> _Aim of the exercise_
Leave out the pictures and copy every record exactly.

(Data extracted from a collection)
- - -

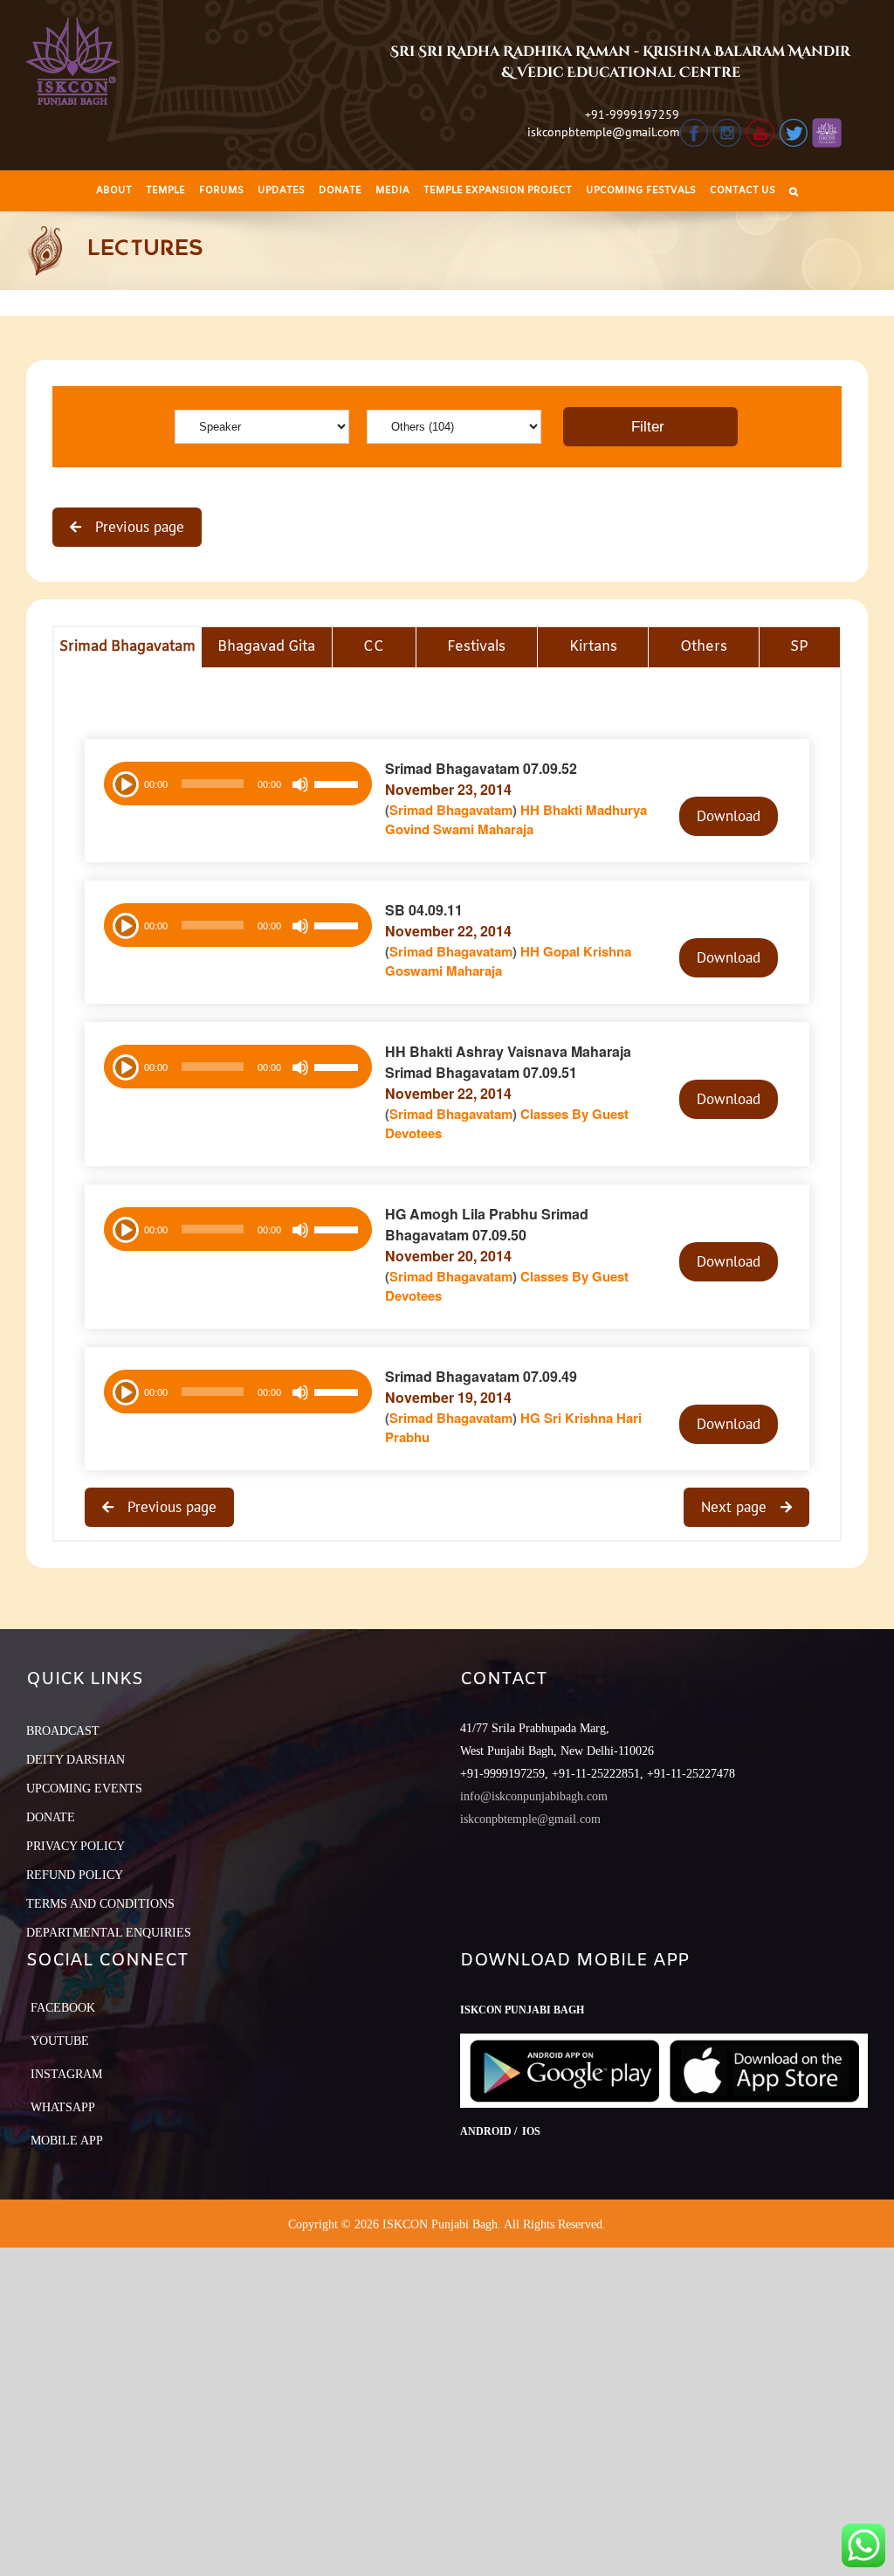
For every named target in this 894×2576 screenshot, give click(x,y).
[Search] (793, 190)
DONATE (50, 1817)
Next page (736, 1506)
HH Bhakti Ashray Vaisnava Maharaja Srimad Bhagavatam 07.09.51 (508, 1061)
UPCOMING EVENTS (84, 1788)
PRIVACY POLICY (75, 1846)
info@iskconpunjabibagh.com (534, 1796)
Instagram (66, 2074)
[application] (238, 783)
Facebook (63, 2007)
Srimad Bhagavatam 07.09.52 (481, 768)
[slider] (338, 786)
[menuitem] (114, 190)
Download (728, 815)
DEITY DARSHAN (75, 1759)
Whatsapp (63, 2107)
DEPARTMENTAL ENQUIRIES (108, 1932)
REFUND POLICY (74, 1875)
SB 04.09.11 (424, 910)
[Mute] (300, 784)
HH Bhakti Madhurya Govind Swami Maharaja (516, 819)
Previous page (137, 526)
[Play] (124, 782)
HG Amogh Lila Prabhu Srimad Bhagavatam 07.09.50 (486, 1224)
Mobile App (67, 2140)
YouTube (60, 2041)
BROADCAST (63, 1730)
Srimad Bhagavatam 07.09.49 (481, 1376)
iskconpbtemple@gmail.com (603, 132)
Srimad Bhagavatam (450, 809)
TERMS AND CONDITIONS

- - -

> _The answer_
For every named target in this 894×2576 screenshot, give click(x,y).
[Search] (793, 190)
DONATE (50, 1817)
Next page (736, 1506)
HH Bhakti Ashray Vaisnava Maharaja Srimad Bhagavatam 07.09.51 (508, 1061)
UPCOMING EVENTS (84, 1788)
PRIVACY POLICY (75, 1846)
info@iskconpunjabibagh.com (534, 1796)
Instagram (66, 2074)
[application] (238, 783)
Facebook (63, 2007)
Srimad Bhagavatam 07.09.52 (481, 768)
[slider] (338, 786)
[menuitem] (114, 190)
Download (728, 815)
DEITY DARSHAN (75, 1759)
Whatsapp (63, 2107)
DEPARTMENTAL ENQUIRIES (108, 1932)
REFUND POLICY (74, 1875)
SB 04.09.11 (424, 910)
[Mute] (300, 784)
HH Bhakti Madhurya Govind Swami Maharaja (516, 819)
Previous page (137, 526)
[Play] (124, 782)
HG Amogh Lila Prabhu Srimad Bhagavatam 07.09.50 (486, 1224)
Mobile App (67, 2140)
YouTube (60, 2041)
BROADCAST (63, 1730)
Srimad Bhagavatam 07.09.49 (481, 1376)
iskconpbtemple@gmail.com (603, 132)
Srimad Bhagavatam (450, 809)
TERMS AND CONDITIONS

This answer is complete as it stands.